__WHAT YOU ARE ASKED TO DO__
Verbatim, and with nothing else, reproduce the data below from its first line through the line containing "Image resolution: width=670".

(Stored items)
============================================================
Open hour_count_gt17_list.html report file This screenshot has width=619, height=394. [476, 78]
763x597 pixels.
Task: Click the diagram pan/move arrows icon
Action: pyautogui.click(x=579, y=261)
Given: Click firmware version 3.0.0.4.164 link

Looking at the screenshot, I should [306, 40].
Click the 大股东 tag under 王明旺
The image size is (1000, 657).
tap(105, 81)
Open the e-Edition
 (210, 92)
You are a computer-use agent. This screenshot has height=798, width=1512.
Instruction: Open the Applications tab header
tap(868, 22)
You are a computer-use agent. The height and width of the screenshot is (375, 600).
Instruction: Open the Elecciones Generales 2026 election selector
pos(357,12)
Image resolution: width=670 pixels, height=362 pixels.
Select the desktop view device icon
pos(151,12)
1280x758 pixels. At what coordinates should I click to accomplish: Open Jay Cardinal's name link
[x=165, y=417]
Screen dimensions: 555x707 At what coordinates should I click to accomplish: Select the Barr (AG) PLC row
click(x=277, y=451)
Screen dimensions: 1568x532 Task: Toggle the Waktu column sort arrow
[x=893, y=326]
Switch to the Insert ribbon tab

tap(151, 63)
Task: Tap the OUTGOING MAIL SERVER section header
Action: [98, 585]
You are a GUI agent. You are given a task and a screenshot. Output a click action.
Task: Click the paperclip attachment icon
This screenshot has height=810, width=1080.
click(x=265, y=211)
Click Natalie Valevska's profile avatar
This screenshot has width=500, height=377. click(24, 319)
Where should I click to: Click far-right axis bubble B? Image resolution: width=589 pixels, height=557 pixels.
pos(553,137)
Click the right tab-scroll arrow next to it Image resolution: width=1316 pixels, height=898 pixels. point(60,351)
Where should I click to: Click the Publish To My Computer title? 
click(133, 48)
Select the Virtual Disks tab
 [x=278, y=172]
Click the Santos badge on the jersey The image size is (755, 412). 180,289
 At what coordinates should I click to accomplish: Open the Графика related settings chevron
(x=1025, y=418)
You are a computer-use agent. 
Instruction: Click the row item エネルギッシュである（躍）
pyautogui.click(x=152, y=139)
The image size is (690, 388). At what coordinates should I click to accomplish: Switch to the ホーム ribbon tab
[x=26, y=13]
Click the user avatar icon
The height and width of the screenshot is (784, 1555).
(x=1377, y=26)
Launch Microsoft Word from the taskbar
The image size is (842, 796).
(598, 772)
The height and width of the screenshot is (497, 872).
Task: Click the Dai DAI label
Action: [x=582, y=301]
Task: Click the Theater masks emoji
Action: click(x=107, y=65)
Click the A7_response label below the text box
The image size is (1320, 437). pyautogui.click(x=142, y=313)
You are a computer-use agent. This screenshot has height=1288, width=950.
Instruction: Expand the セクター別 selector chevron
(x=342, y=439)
============================================================
__ANSWER TO THIS TASK__
Open hour_count_gt17_list.html report file This screenshot has width=619, height=394. [476, 78]
763x597 pixels.
Task: Click the diagram pan/move arrows icon
Action: pyautogui.click(x=579, y=261)
Given: Click firmware version 3.0.0.4.164 link

Looking at the screenshot, I should [306, 40].
Click the 大股东 tag under 王明旺
The image size is (1000, 657).
tap(105, 81)
Open the e-Edition
 (210, 92)
You are a computer-use agent. This screenshot has height=798, width=1512.
Instruction: Open the Applications tab header
tap(868, 22)
You are a computer-use agent. The height and width of the screenshot is (375, 600).
Instruction: Open the Elecciones Generales 2026 election selector
pos(357,12)
Image resolution: width=670 pixels, height=362 pixels.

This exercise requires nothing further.